• **Text excerpt**
>>>>>

Adolescents who engaged in violent activities were more likely to have friends – and friends of friends – who had been violent, a new study shows.
“Violent acts tend to cluster through social networks, and they spread like a contagious disease from one person to another,” the study’s senior author Brad Bushman said in a phone interview, Reuters Health reported.
A psychology and communications professor at The Ohio State University in Columbus, Bushman analyzed interviews from the 1990s with nearly 6,000 American students in grades seven through 12.
Compared to students whose friends had never hurt anyone, kids with a friend who had badly hurt someone were themselves 183% more likely to report having badly hurt someone, too, the report in the American Journal of Public Health shows.
If a friend had pulled a weapon on someone, the youth were 140% more likely to have pulled a weapon, and if a friend had been involved in a serious fight, the youth were 48% more likely to have been in a serious fight.
In male students alone, the likelihood of seriously hurting someone rose 82% for each additional friend who had seriously hurt someone.
The association extended beyond immediate friends and friends of friends with four degrees of separation for serious fights and three degrees of separation for threatening someone with a weapon.
“It’s the first study we know of to see how far it spreads – up to four degrees, which is pretty amazing,” Bushman said.
Dr. Gary Slutkin, an epidemiologist and infectious-disease control specialist, fully expected the results.

<<<<<

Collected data
>>>>>

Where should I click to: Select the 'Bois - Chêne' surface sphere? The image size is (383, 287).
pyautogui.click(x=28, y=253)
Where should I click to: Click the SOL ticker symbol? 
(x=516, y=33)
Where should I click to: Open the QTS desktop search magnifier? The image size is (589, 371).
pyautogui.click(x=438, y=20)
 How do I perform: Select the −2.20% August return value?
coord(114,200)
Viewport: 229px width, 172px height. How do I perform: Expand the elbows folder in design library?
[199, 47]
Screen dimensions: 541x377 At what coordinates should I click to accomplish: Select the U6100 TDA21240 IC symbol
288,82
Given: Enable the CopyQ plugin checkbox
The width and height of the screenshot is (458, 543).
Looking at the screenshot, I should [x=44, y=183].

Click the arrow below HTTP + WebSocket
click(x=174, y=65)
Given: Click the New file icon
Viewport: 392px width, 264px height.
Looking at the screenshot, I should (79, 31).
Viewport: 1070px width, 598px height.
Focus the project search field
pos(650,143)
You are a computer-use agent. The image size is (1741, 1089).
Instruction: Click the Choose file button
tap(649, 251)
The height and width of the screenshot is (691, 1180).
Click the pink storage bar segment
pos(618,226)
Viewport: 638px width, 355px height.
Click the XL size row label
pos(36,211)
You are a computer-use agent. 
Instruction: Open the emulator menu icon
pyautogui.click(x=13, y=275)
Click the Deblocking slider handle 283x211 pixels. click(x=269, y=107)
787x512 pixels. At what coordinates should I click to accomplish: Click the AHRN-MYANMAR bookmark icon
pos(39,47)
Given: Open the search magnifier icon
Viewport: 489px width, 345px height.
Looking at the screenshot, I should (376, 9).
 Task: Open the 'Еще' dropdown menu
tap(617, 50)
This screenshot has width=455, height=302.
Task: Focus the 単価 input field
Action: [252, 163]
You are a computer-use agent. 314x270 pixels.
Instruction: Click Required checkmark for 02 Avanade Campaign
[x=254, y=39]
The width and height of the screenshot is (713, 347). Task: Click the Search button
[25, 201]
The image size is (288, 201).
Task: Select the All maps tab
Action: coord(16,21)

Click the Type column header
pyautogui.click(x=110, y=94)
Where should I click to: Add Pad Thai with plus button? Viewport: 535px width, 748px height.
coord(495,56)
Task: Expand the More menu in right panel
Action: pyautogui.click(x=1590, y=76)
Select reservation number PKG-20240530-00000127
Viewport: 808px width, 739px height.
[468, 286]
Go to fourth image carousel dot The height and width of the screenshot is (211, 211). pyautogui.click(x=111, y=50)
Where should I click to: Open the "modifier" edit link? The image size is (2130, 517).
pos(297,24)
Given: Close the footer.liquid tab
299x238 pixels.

<<<<<

• **What you need to do**
[1] In the article on youth violence, rewrite the stretch from "Adolescents who engaged" through "Reuters Health reported.", replacing "social networks" with "peer groups".
[2] According to the article on youth violence, how many students did Bushman's analyzed interviews cover?
[3] Continue the article on youth violence from the point where it stops.
The items have no role in any of this.

• **Task-by-task outputs**
[1]
Adolescents who engaged in violent activities were more likely to have friends – and friends of friends – who had been violent, a new study shows.
“Violent acts tend to cluster through peer groups, and they spread like a contagious disease from one person to another,” the study’s senior author Brad Bushman said in a phone interview, Reuters Health reported.

[2] Nearly 6,000 American students in grades seven through 12.

[3]
“You’re doing what your friend is doing, who’s doing what his friend is doing, who’s doing what his friend is doing,” he said. “You’re not thinking about consequences. You’re thinking about what your friends do.”
Contagious Epidemic
“This is one of now hundreds of studies that, if you add them all up, there’s no way of seeing it other than violence being a contagious epidemic health problem,” said Slutkin, founder of Cure Violence at the University of Illinois at Chicago School of Public Health.
Slutkin has applied his understanding of friends motivating friends for better or for worse in his work fighting street violence throughout the world.
By employing former gang members to interrupt and prevent violence, he has seen communities slash violent crimes by 40 to 100%.
“Punishment is not the way out of this problem. It’s like treating a patient over and over again with the wrong medicine.”
In order to get behaviors to change, you have to be interactive with people in your own peer group,” Slutkin said.